Openvpn - Firewall issue

[jerome.meynier]

HI every one
I got a specific request and currently i am facing an issue with Open VPN server and Firewall.

The scenario is that i got opnsense deployed in a APU2C2 box

WAN private IP 172.16.11.250/24 connected to internet box (gw 172.16.11.254)
Lan private ip 10.11.0.254 /16

I need to have a vpn connection to get acces to LAN servers for a security reason .

The specific request is that the vpn connection need to establish from wan side but on the Private IP not the public IP nat.

If i NAT the Public IP to the private IP it s works BUT if i try to establish VPN connection from Private IP (another machine in WAN with by example ip 172.16.11.251) it doesn't.

TO be more precise i got the first connection ok but no response for authentification .

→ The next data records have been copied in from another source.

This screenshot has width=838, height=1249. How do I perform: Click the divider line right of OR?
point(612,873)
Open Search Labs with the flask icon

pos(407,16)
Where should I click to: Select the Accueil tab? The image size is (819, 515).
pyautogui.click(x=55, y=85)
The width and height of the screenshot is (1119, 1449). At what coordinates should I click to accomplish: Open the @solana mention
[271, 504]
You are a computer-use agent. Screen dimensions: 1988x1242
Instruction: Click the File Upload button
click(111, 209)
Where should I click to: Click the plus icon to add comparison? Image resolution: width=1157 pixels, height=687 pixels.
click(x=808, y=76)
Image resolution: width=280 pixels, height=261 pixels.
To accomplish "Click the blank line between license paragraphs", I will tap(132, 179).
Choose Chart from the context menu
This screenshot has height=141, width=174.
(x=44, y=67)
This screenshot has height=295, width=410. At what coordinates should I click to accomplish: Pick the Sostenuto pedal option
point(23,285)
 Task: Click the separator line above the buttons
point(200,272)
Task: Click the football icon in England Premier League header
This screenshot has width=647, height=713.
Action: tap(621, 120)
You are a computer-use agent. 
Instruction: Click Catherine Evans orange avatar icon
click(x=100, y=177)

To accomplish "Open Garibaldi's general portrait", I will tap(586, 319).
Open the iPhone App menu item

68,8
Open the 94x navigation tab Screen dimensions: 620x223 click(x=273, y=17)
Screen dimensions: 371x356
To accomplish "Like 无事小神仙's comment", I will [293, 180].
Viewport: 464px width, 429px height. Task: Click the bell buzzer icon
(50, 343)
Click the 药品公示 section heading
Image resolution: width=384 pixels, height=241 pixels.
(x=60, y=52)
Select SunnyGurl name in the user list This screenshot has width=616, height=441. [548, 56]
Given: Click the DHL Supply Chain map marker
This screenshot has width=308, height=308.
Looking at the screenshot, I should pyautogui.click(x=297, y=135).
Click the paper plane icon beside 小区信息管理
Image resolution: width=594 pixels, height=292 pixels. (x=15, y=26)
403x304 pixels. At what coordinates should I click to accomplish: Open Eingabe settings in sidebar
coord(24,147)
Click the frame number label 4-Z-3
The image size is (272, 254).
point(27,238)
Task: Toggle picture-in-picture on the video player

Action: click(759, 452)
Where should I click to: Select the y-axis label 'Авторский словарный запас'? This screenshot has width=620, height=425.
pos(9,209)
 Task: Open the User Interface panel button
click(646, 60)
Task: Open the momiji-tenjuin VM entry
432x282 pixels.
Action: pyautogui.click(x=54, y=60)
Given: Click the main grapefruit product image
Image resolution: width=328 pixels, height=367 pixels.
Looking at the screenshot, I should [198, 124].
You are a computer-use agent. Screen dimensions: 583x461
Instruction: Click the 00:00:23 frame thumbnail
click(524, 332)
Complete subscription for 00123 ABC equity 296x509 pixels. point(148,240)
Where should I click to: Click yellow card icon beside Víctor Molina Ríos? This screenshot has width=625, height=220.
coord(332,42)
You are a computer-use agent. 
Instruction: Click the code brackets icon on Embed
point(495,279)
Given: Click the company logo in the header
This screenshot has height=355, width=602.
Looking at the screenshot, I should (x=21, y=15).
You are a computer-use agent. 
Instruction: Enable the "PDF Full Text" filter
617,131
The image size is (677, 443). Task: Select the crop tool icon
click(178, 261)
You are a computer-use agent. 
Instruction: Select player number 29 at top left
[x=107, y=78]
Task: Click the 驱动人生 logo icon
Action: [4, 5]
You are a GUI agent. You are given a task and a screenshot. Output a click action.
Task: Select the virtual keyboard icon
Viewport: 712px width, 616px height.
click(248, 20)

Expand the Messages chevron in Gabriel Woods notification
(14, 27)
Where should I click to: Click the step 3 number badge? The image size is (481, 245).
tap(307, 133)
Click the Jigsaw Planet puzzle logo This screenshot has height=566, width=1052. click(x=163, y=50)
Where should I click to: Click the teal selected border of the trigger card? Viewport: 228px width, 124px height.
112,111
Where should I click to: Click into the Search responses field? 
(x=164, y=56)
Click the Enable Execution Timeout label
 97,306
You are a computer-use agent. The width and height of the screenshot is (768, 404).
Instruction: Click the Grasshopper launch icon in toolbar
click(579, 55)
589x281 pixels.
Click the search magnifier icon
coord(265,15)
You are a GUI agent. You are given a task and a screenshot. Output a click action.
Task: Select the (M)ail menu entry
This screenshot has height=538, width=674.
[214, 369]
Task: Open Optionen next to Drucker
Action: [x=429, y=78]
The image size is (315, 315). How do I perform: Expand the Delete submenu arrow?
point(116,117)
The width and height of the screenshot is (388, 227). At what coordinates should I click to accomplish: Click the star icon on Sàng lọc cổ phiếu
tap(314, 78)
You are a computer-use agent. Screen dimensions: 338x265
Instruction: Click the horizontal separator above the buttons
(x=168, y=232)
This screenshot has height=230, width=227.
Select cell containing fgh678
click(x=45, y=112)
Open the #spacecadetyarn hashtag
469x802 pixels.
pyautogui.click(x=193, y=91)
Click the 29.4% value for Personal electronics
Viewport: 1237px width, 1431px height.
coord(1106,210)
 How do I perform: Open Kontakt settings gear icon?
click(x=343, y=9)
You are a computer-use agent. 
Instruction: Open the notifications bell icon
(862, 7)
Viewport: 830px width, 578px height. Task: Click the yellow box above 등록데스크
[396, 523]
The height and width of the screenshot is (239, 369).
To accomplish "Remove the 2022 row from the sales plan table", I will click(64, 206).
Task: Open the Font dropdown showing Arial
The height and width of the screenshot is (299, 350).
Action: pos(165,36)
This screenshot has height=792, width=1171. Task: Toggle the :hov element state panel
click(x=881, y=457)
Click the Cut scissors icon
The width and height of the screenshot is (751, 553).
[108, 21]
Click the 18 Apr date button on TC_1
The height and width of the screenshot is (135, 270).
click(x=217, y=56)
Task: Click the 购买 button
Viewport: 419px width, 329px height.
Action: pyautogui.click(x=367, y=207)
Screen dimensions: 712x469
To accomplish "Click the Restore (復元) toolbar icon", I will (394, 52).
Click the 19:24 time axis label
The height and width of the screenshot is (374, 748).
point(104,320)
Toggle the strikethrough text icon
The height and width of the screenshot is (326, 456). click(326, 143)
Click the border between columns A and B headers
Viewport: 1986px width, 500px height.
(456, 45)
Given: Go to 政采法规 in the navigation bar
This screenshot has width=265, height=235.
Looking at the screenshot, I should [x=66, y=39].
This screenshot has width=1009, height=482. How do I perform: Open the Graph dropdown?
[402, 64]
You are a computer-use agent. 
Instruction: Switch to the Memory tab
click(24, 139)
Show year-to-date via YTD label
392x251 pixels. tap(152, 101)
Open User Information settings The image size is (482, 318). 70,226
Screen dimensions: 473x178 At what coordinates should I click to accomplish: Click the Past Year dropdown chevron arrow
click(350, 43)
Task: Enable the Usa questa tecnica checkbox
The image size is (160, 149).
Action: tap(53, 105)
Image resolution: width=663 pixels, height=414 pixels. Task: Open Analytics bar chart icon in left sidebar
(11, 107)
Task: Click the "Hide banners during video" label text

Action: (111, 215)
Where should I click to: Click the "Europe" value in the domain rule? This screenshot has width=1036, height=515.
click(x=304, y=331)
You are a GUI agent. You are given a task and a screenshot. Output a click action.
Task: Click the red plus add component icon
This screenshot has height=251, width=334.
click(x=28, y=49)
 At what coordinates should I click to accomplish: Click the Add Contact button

I precise that i untick Block private networks and Block bogon networks on WAN interface

Moreover if i tick the Disable Firewall in Firewall/advanced it s works too.

I suppose i got a rules that prevent OPEN VPN  connection from private ip in WAN interfaces but didn't found where to deselect.

TO finish my firewall rules are currently quite out fo the box with openvpn rules added by wizard .
I can access to internet from LAN to WAN and just add one rules to authorize ICMP on WAN size to check i got connectivity from the test machine (the 172.16.11.251) from where i try to establish vpn connection.

Anyone had an idea of what happen???

Thanks in advance